On the menu tonight: Smoky Sauteed Collard Greens and Spiced, Smashed Sweet Potatoes.
Ultimately, it's a meeting between classic comfort foods and the genius authors of Veganomicon.
Bonus: You'll have plenty of room for dessert :)
I tried collard greens for the first time this summer, during our vacation in Asheville, NC. Tupelo Honey Cafe--a delightful little restaurant that specializes in southern cooking with local, organic ingredients--offered a three veggie entree, featuring sauteed collards. Never being one to shy away from a food I have yet to taste, I tried their collard greens and I was thrilled with the result.
It's been over a month since our travels, and I finally located a collard recipe that best mirrors my Tupelo Honey experience. The key ingredient? Liquid smoke. I was skeptical at first, most likely because I found it in the grocery store sandwiched between the hot sauces and steak sauces (need I say more?). But, one recipe of smoky sauteed collards later, and I now call myself a believer.
A quick note of the flavor of collards: Make sure you cook them down in the marinade long enough--they can have a bit of a bitter flavor prior to the cook-down. I'm sure the non-vegetarian version, which employs bacon fat as the key ingredient, boasts a bacon-y delicious flavor that masks any bitterness the greens might hold. Ah, well. Maybe in another lifetime.
As previously noted, we served our smoky collards with simple mashed sweet potatoes--recipe also courtesy of Veganomicon. Although I'm not a vegan, this cookbook alone could easily convert me. The authors (who also wrote my favorite vegan cookie cookbook) make vegan cooking easy and delicious. No hard-to-find ingredients, no soy "cheeses," and most recipes are short and simple. Love it!
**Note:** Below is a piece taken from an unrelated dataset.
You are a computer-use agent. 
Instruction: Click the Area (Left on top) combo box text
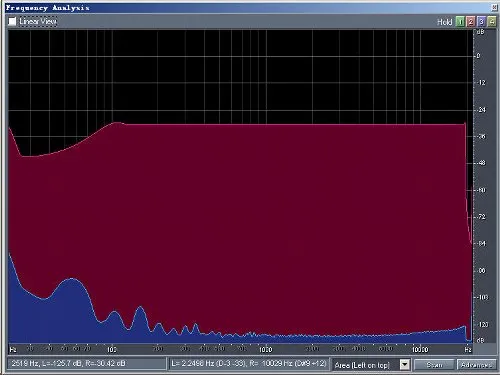pos(362,365)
So, liquid smoke in hand, and armed with a bundle of fresh collards, let's get to cooking this classic comfort dish...veganized of course :)
Smoky Sauteed Collard Greens
(A recipe from Veganomicon: The Ultimate Vegan Cookbook, by Isa Chandra, Maskowitz and Terry Hope Romero)
We enjoyed these hearty, flavorful greens with mashed sweet potatoes. And a Rocky Road cookie for dessert :)
- 1 lb. collard greens, thinly chopped
- 5 cloves of garlic, minced
- 1 small onion, diced
- 1 TBSP olive oil
Smoky Marinade Ingredients:
- 3/4 cup veggie broth (or chicken if you're not a veg-head)
- 2 TBSP reduced sodium soy sauce
- 2 TBSP apple cider vinegar
- 1 TBSP liquid smoke
- 1 TBSP maple syrup
1) Combine marinade ingredients in a small bowl. Set aside.
2) In a pot, heat olive oil over medium heat. Saute onion and garlic until tender, about 3-4 minutes. Add chopped collard greens and cook for 2 minutes. Add marinade and cook on low-medium heat until collards are tender and cooked --about 15 minutes.